Souvent exclus des classes populaires, les professions intermédiaires et les cadres ne constituent pas moins des fractions, même privilégiées, de la classe travailleuse. Elles méritent elles aussi une analyse de position et de dynamique, d’autant plus que ce sont les fractions globalement les plus organisées avec respectivement 11,6 % et 11,2 % de taux de syndicalisation.

Les professions intermédiaires sont distribuées de manière assez homogène à travers les secteurs, avec une concentration dans l’administration publique, l’enseignement et la santé où ils représentent plus d’un tiers des emplois pour 3,1 millions de travailleurs et de travailleuses.

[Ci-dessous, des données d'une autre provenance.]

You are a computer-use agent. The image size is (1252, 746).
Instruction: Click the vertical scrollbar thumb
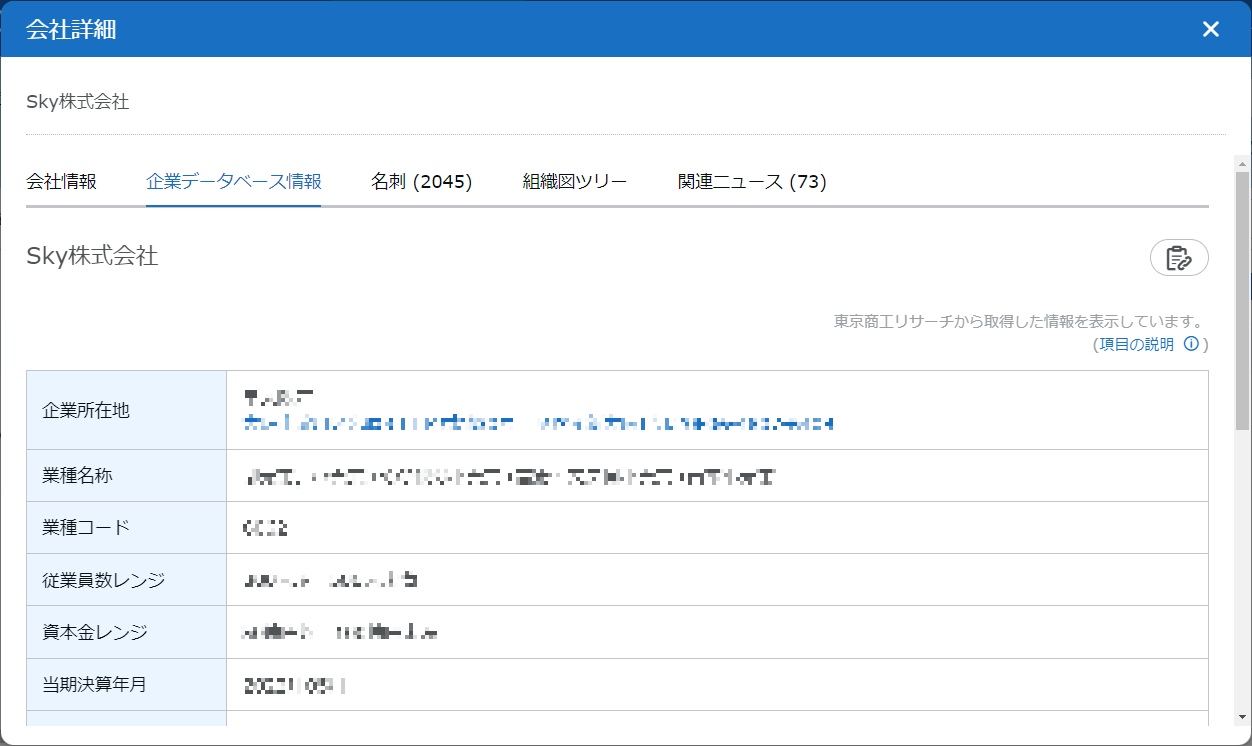pos(1242,300)
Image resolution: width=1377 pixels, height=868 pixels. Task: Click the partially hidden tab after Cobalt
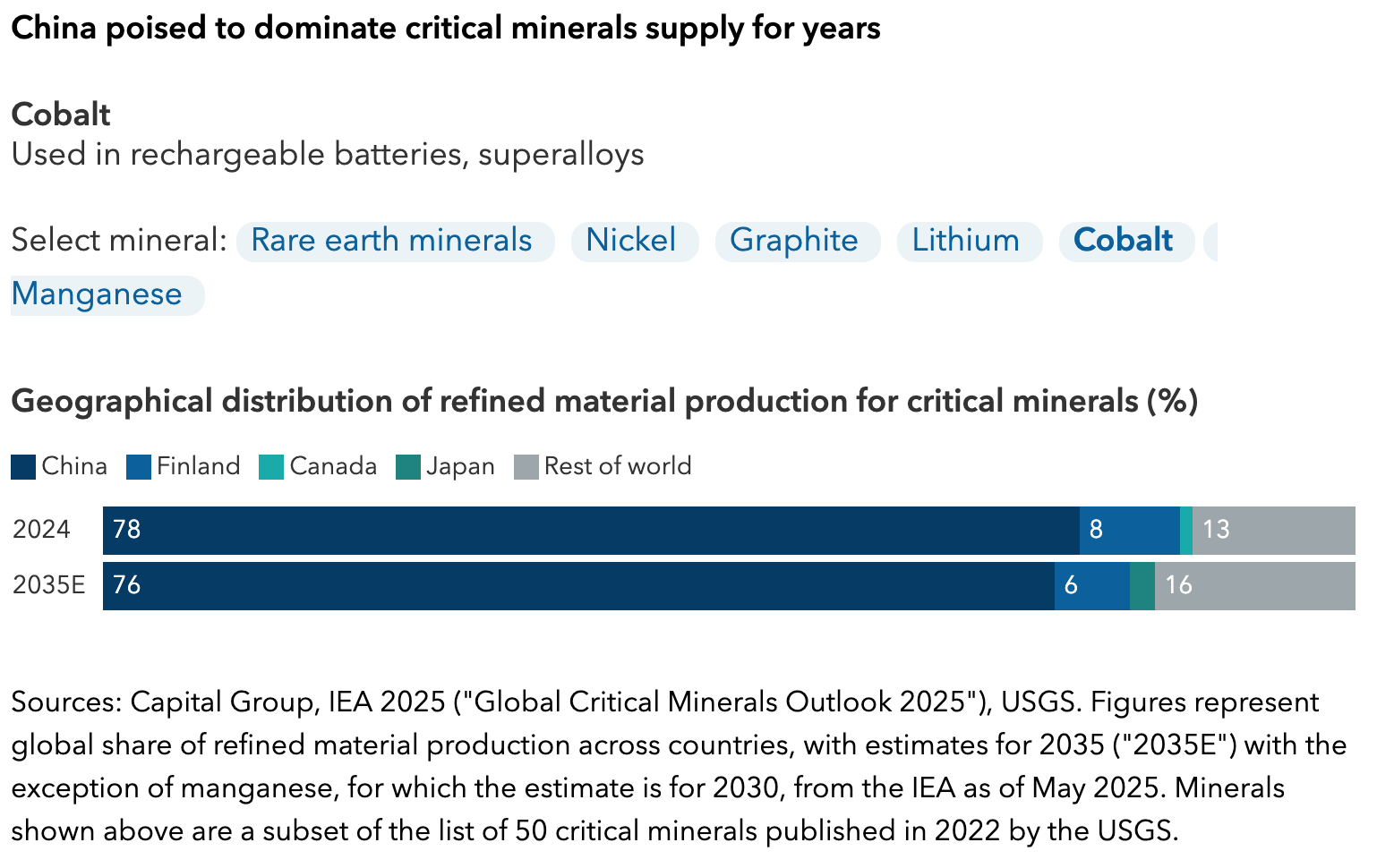coord(1210,241)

Les cadres, même s’ils sont ultra concentrés au sein de secteurs du tertiaire comme l’informatique, l’audiovisuel ou les télécommunications, sont eux aussi très présents dans l’industrie. Ils représentent plus de 40 % des emplois dans la fabrication électronique ou dans l’industrie pharmaceutique. Le lien entre cadres et industrie a son importance comme nous avons pu le voir avec les luttes liées aux destructions récurrentes d’emplois de recherche et développement (R&D) chez Sanofi sur les dix dernières années, ou avec les licenciements de milliers de travailleurs chez Nokia France (ex-Alcatel) en 2020. Les cadres représentent au global plus de 774 000 emplois dans l’industrie, soit plus de 20 % du total.

Au-delà des fractions, une classe à unifier

Une analyse et une lecture globale de la classe travailleuse doivent permettre au moins deux choses. D’abord de ne pas se priver d’une visée politique de rassemblement et d’union la plus large de cette classe malgré, et par-delà, les distinctions qui la traversent : des ouvriers de l’administration publique aux cadres de l’industrie pharmaceutique. Ensuite, de pouvoir sereinement répondre à la question du ciblage politique de certains secteurs d’activité pour prioriser des objectifs assumés.

Si, par exemple, l’action politique considère que la fraction ouvrière doit être une interlocutrice privilégiée et qu’il faut toucher le plus de travailleurs possibles, alors il faudra nous focaliser sur le rôle central de l’agroalimentaire. En effet, cette industrie a une grande concentration de travail ouvrier pénible et dangereux, mal reconnu et mal rémunéré, et par ailleurs elle concentre le plus d’emplois industriels en France, et de loin, avec plus de 620 000 travailleuses et travailleurs – tout emploi confondu.

Si, ultérieurement, l’objectif est de mobiliser les travailleurs les plus syndiqués de manière rapide et efficace, alors il faudra mobiliser des ressources en direction des 1,8 million de cadres de la fonction publique syndiqués à plus de 20 %. Sans oublier que, par-delà les choix tactiques qui peuvent être faits, le rôle d’une organisation de classe, et non d’une fraction de celle-ci, est de lutter pour le rassemblement le plus large possible de l’ensemble des travailleurs et des travailleuses.

*Fanny Chartier est statisticienne. Elle est membre du comité de rédaction de Cause commune.

Alec Desbordes est économiste. Il est responsable à Paris de l’activité du PCF en entreprise.